谢宏,张华赢,梁晓锐,陈煜,杨林立,周斌.基于关系图卷积神经网络的新能源配电台区拓扑识别方法[J].电测与仪表,2024,61(7):94-102. Xie Hong,Zhang Huaying,Liang Xiaorui,Chen Yu,Yang Linli,Zhou Bin.A topology identification method based on relational-graph convolutional network for distribution substation area with high renewables[J].Electrical Measurement & Instrumentation,2024,61(7):94-102.
基于关系图卷积神经网络的新能源配电台区拓扑识别方法
A topology identification method based on relational-graph convolutional network for distribution substation area with high renewables
A proposed topology identification method, based on a relational-graph convolutional network, addresses the challenges faced by traditional methods in adapting to the complex electrical coupling characteristics of low-voltage distribution substation areas with a high proportion of distributed photovoltaic (PV) integration.
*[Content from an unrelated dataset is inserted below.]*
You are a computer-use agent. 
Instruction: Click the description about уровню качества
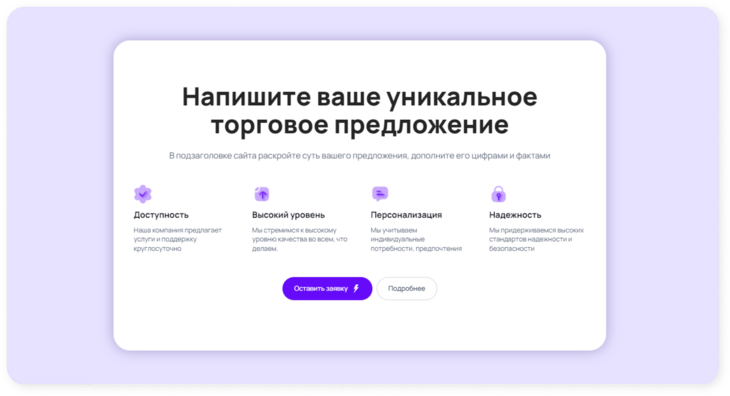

Firstly, the paper analyzes the influence mechanism of distributed PV integration on the identification of line-user relationships in low-voltage substation areas, and presents an adaptive method for identifying line-user relationships in distribution substation areas with high-penetration distributed PV integration. This method achieves line-user relationship identification through voltage Pearson correlation coefficient matrix modeling and global adaptive clustering. Secondly, considering the topology association characteristics of distribution substation areas with high renewables, the paper classifies and matches distribution network node associations into separated, hierarchical, parallel, and PV node acceptance relationships. This establishes an adjacent matrix model of substation area topology that is specifically adapted to distributed PV integration. Finally, the paper proposes a distribution substation area topology generation algorithm based on a relational-graph convolutional network. By extracting voltage measurement data to create node feature portraits for the substation area and employing graph link prediction to uncover potential node association relationships, the distribution substation area topology is progressively generated. A case simulation comparison validates the effectiveness of the proposed topology identification method, which improves identification accuracy by more than 4.3% when compared to traditional algorithms.